:: Supplied material

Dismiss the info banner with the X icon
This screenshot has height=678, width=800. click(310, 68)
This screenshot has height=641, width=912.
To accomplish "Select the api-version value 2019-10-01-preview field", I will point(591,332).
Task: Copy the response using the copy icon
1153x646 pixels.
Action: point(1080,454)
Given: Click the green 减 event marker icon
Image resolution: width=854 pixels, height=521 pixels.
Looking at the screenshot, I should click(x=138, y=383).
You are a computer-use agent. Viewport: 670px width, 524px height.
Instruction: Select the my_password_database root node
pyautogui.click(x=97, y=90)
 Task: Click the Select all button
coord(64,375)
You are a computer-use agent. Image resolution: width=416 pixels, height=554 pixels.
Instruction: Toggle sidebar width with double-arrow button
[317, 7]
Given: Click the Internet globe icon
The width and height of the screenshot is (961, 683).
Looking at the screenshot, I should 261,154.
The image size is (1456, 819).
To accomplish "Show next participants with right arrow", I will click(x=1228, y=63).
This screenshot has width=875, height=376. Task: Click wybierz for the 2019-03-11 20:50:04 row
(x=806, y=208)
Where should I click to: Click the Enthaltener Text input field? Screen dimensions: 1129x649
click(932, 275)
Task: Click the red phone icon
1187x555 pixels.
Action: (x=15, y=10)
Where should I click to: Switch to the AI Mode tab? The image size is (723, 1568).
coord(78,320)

::::

What the task requires — Can you arrange every line of the records above as a Markdown table with the columns Row and Line, numbering the rows and leaving out blank lines?

Solved exercise —
| Row | Line |
|---|---|
| 1 | Dismiss the info banner with the X icon |
| 2 | This screenshot has height=678, width=800. click(310, 68) |
| 3 | This screenshot has height=641, width=912. |
| 4 | To accomplish "Select the api-version value 2019-10-01-preview field", I will point(591,332). |
| 5 | Task: Copy the response using the copy icon |
| 6 | 1153x646 pixels. |
| 7 | Action: point(1080,454) |
| 8 | Given: Click the green 减 event marker icon |
| 9 | Image resolution: width=854 pixels, height=521 pixels. |
| 10 | Looking at the screenshot, I should click(x=138, y=383). |
| 11 | You are a computer-use agent. Viewport: 670px width, 524px height. |
| 12 | Instruction: Select the my_password_database root node |
| 13 | pyautogui.click(x=97, y=90) |
| 14 |  Task: Click the Select all button |
| 15 | coord(64,375) |
| 16 | You are a computer-use agent. Image resolution: width=416 pixels, height=554 pixels. |
| 17 | Instruction: Toggle sidebar width with double-arrow button |
| 18 | [317, 7] |
| 19 | Given: Click the Internet globe icon |
| 20 | The width and height of the screenshot is (961, 683). |
| 21 | Looking at the screenshot, I should 261,154. |
| 22 | The image size is (1456, 819). |
| 23 | To accomplish "Show next participants with right arrow", I will click(x=1228, y=63). |
| 24 | This screenshot has width=875, height=376. Task: Click wybierz for the 2019-03-11 20:50:04 row |
| 25 | (x=806, y=208) |
| 26 | Where should I click to: Click the Enthaltener Text input field? Screen dimensions: 1129x649 |
| 27 | click(932, 275) |
| 28 | Task: Click the red phone icon |
| 29 | 1187x555 pixels. |
| 30 | Action: (x=15, y=10) |
| 31 | Where should I click to: Switch to the AI Mode tab? The image size is (723, 1568). |
| 32 | coord(78,320) |